**EXTRAIT DU DOCUMENT**
========
Il convient cependant de corriger une erreur
d'interprétation qui s'est glissée dans la description de
l'uvre, p. 171, dont voici la teneur:
Ulysse et Néoptolème, fils d'Achille, tentent de
convaincre Philoctète de donner aux Grecs son arc, sans
lequel Troie ne peut être vaincue. Celui-ci découvrant
Ulysse qui convainquit jadis les Grecs de l'abandonner
sur l'île de Lemnos dans les souffrances et la solitude,
brandit son arc dans la direction de son ennemi. Il
s'apprête à saisir une flèche dans son carquois, posé
à terre. Néoptolème tente de retenir le bras armé,
tout en se frappant la tête. Ulysse reste à l'écart,
calme, campé fermement sur sa pose et dans ses pensées
1.
Cette même description se trouve dans la passionnante
monographie consacrée par Emmanuel Schwartz (commissaire de
l'exposition) aux collections de sculpture de l'ENSBA
2.
A la lire attentivement, on y relève une contradiction
troublante: Si Philoctète ne fait que s'apprêter
à saisir une flèche, le geste de Néoptolème ne peut
guère avoir pour but de retenir son bras armé. On
s'interroge aussi sur la position de l'arc: l'archer le
tiendrait-il dressé ainsi à bout de bras s'il n'était pas
sur le point de l'armer? Mais regardons de plus près les
mains des antagonistes:
Au lieu de retenir le bras de Philoctète pour
l'empêcher de saisir une flèche, le fils d'Achille semble
vouloir au contraire le repousser en arrière,
précisément en direction du carquois. On comprend mal
d'ailleurs pourquoi, dans ce mouvement, son index se replie
vers le haut. Tout s'explique cependant lorsqu'on se reporte
au bas-relief original dont voici une photo prise avant
l'incendie de 1987:
Et voici un agrandissement des mains sur la même image:
Ainsi, Philoctète s'est déjà emparé d'une
flèche et la porte déjà vers son arc. C'est donc pour
arrêter ce geste en avant que Néoptolème propulse sa main
contre celle du guerrier blessé et que l'index de sa main se
courbe autour du haut de la flèche. Celle-ci, probablement
en métal sur le bas-relief original, a complètement disparu
du surmoulage ou n'y a jamais été rapportée.
========
**DONNÉES FOURNIES**
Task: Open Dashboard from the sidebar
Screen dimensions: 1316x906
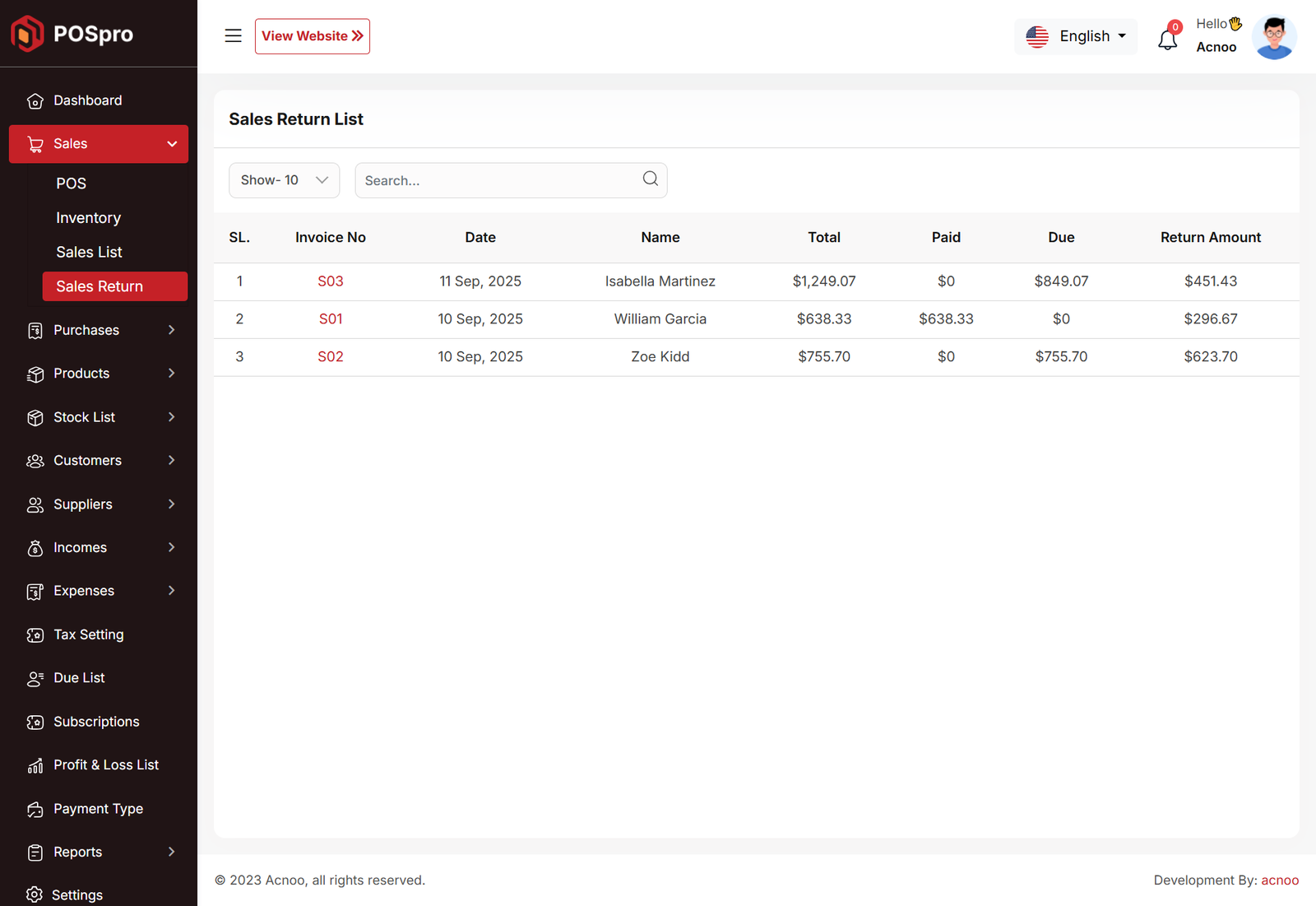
========
**CONSIGNES**
Selon l'extrait consacré au bas-relief de Philoctète, qu'est-ce que la photo prise avant l'incendie de 1987 montre que Philoctète a déjà fait ?

**RÉPONSE ATTENDUE**
Il s'est déjà emparé d'une flèche et la porte vers son arc.